Money Monster is a film that relies solely on dialogue and chemistry between actors. The screenplay by Alan Di Foire, Jim Kouf, and Jamie Linden isn’t as good as it could or should be. Luckily, the performances are strong enough to guide the film upwards through what is otherwise a rocky narrative. The film is largely a three-hander, with Clooney and O’Connell doing excellent work as captive and captor, and Julia Roberts being the voice of reason in the situation as the show’s director, Patty Fenn. Roberts and Clooney, in particular, have interesting chemistry – aside from a few moments in the beginning and the end of the film – they’re almost never on screen together. They communicate only via earpiece and headset as Patty guides Lee expertly through a dangerous situation that, if taken in the wrong direction, could result in the deaths of themselves and many others — all of which would be broadcast live on television. We get the feeling, as the film goes on, that Patty and Lee have known each other a long time. They go back and forth as old friends would, and during the film’s more intense moments, their clashing personalities give us just the right amount of insight into their characters that we begin to feel as if we should start picking sides.

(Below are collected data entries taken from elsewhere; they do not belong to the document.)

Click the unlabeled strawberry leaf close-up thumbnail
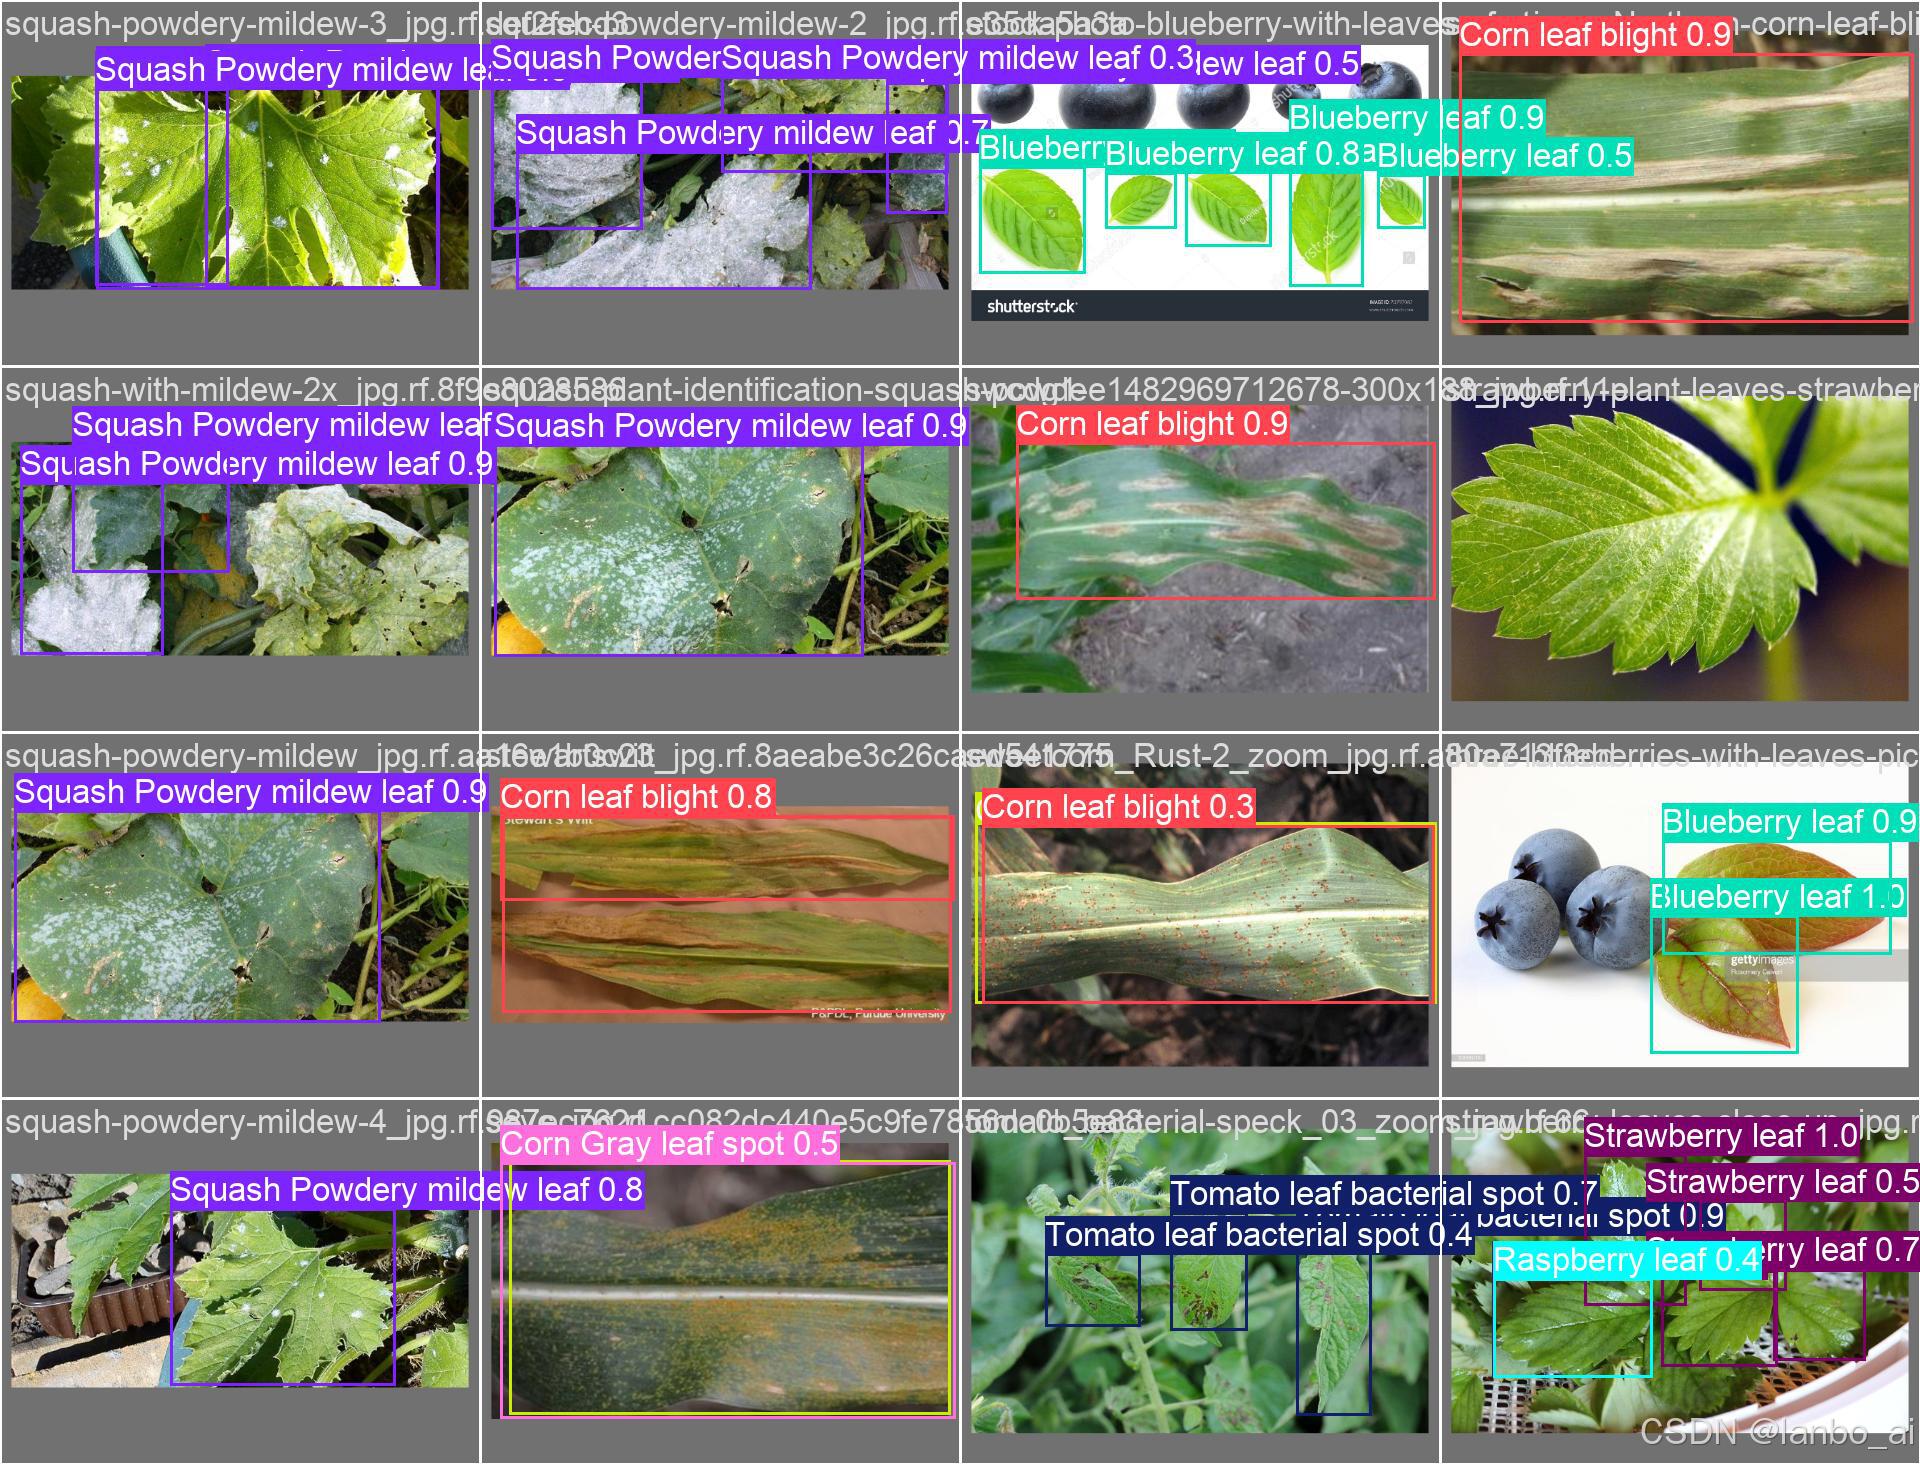The width and height of the screenshot is (1920, 1464). click(x=1679, y=550)
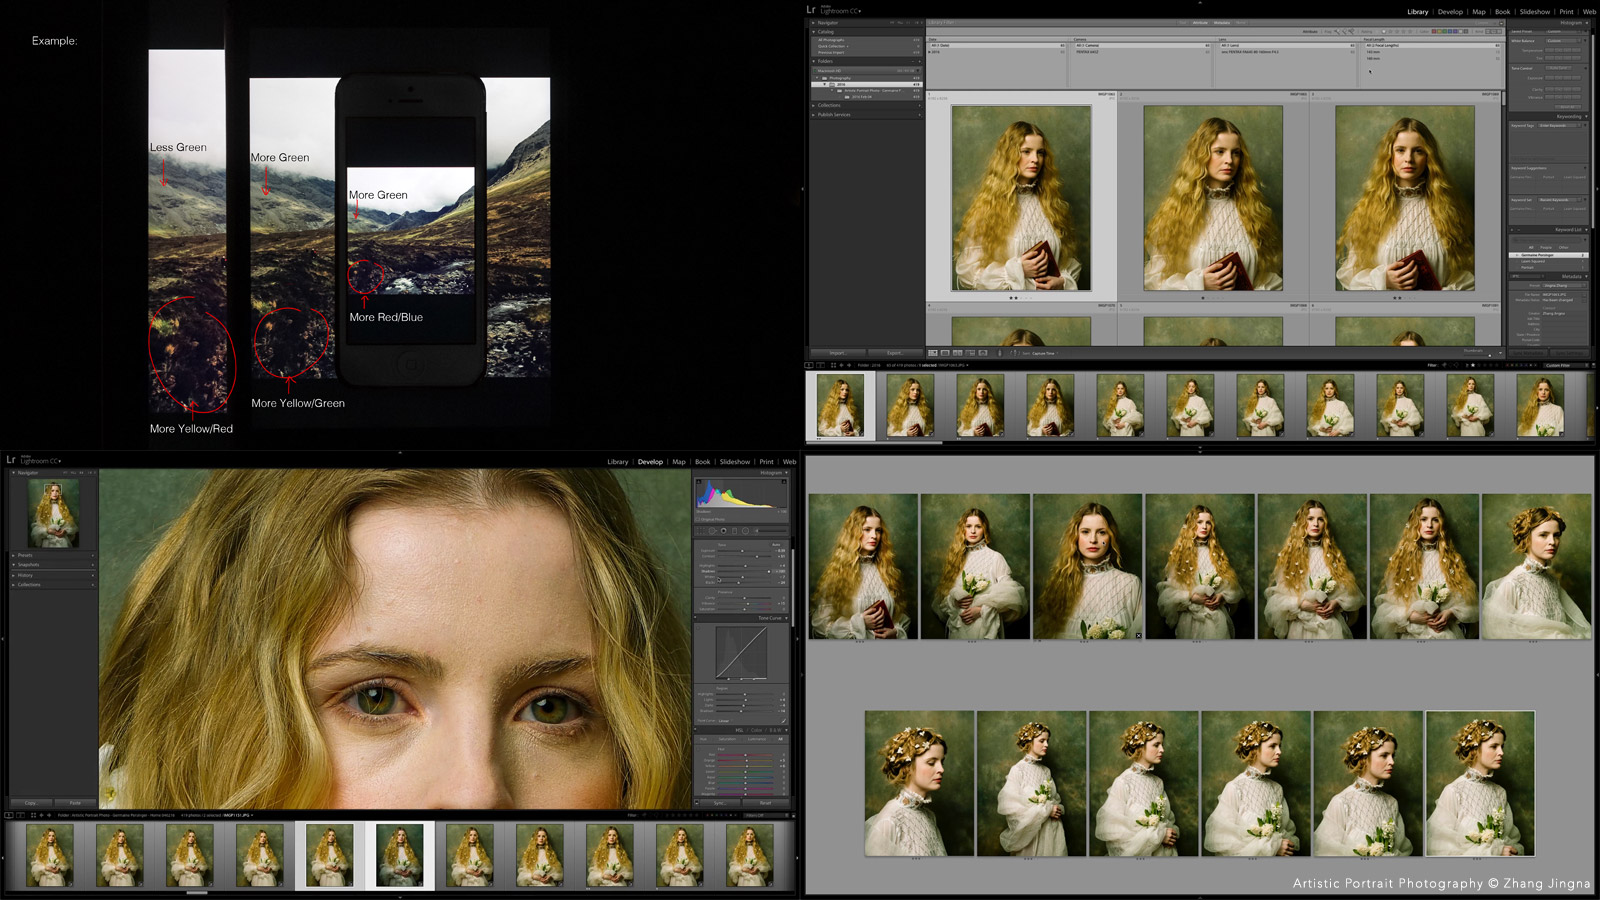The image size is (1600, 900).
Task: Choose the Radial Filter tool in Develop
Action: pos(745,531)
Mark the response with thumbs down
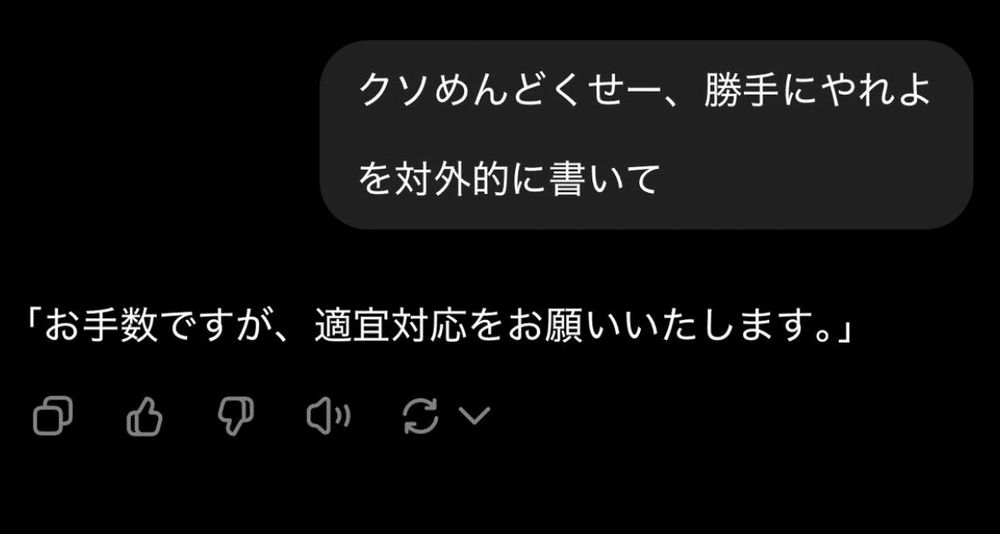Viewport: 1000px width, 534px height. click(235, 416)
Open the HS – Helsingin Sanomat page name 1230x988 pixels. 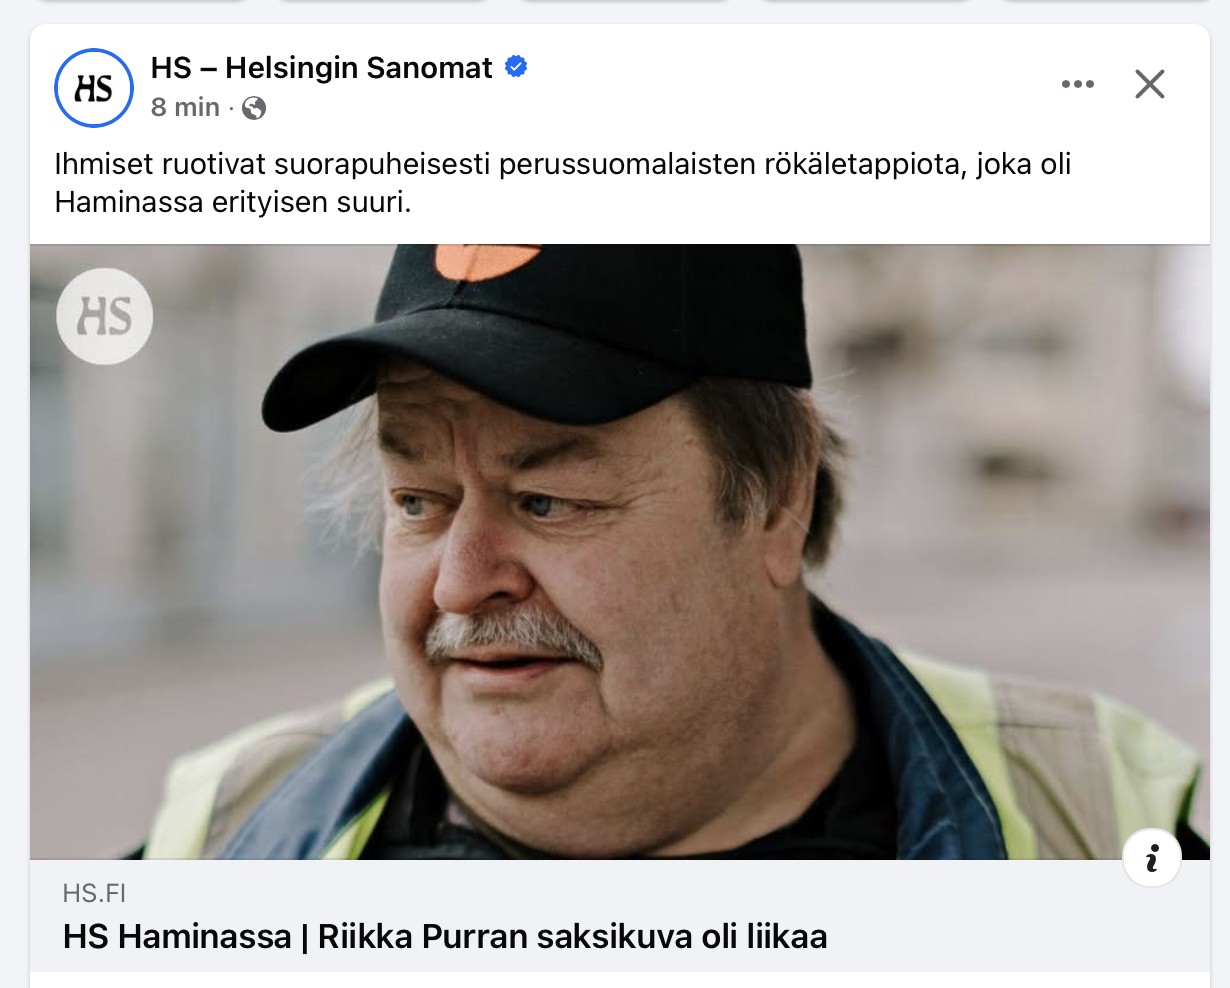tap(321, 68)
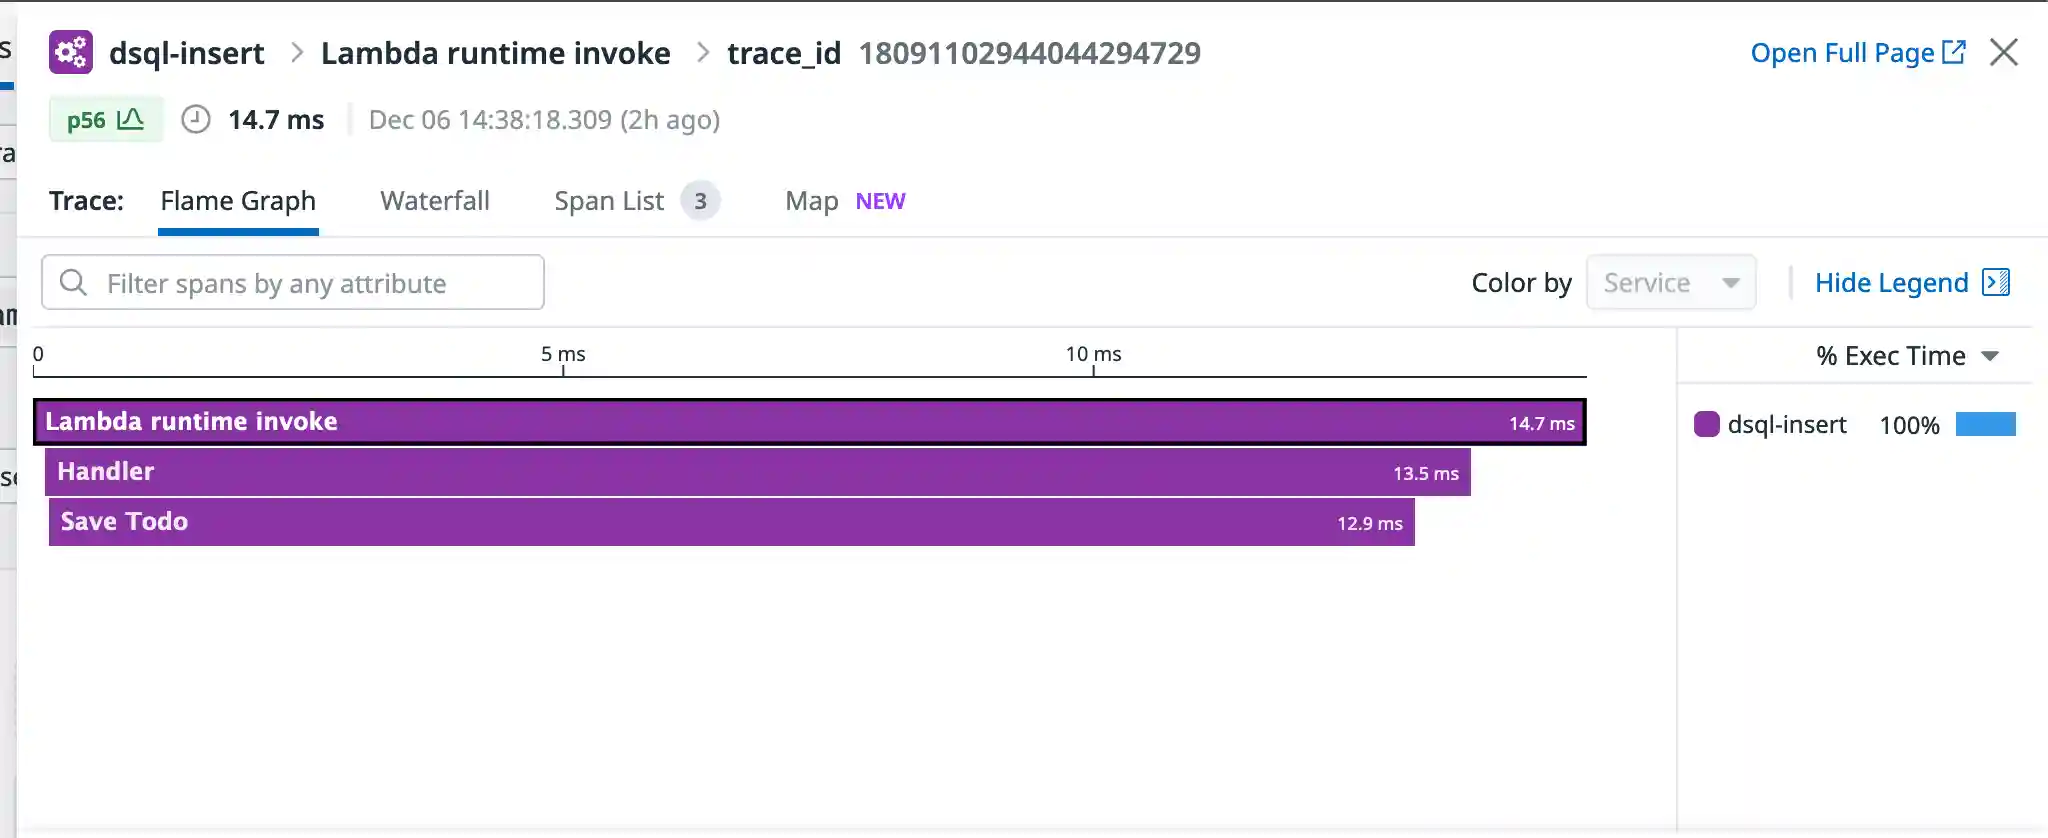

Jodie Foster is clearly an actor’s director, and understandably so. An actress herself for over 40 years, it’s not hard to recognize the seemingly effortlessness direction given to bring these pitch-perfect performances out of her cast. Unfortunately, what Foster is unable to do is balance the story’s multi-threaded narrative. While most of the action takes place inside the “Money Monster” studio, the film often takes us outside to show us both the inner workings of Wall Street, and the efforts of the NYPD (lead by Giancarlo Esposito) as they stealthily work their way into the studio. The problem with this formula isn’t an automatic one. In fact, these glimpses outside the primary situation are inherent to plot and deserve to be there. The issue lies in the frequency – the film relies too heavily on showing us the outside investigation, often cutting back and forth not only too often, but at the wrong moments. More than once, scenes that should be brooding with suspense and tension are interrupted by what feels like another obligatory perspective shift that exists solely for expository purposes.
That isn’t to say there isn’t any suspense at all, however. The film’s third act, which takes our characters outside of the studio and into the streets of New York, brings the focus back to more of a singular perspective as the pieces of the plot’s puzzle start coming together. The film’s tail end is genuinely thrilling, and truthfully, quite suspenseful. It’s an earned climax that redeems the rest of the film’s rocky missteps, and brings it all together as a flawed, but altogether successful thriller.
The biggest problem with Money Monster, though, is what lies underneath the surface – or in this case, what tries to. When the twist is revealed – that the $800 million dollar stock loss was in fact not a system glitch, but stolen clean by the stock owner Walt Camby (Dominic West), the film’s unavoidable political message transforms what is otherwise a mostly competent character-driven thriller into a trite, exhausted political commentary that would have been more effective had the film been released in the earlier part of the 20th century. In case you haven’t pick up on it yet, that message is, of course, that the big banks are evil, the 1% will always have the ability to crush and take advantage of the middle class, and that even those who think they know what they’re talking about when it comes to finance still might be wrong. Jodie Foster has insisted in several interviews that the film is not meant to be political, and that the timely release of the film – in the middle of what is possibly the United States’ most batshit crazy election ever – is merely coincidence. With all due respect to Foster, I find it impossible to believe that this film was written and produced without any intention whatsoever of making a political statement. As the film’s director, it is possible that Foster’s intent was only to make a self-contained thriller, but obviously the screenplay has bigger ambitions.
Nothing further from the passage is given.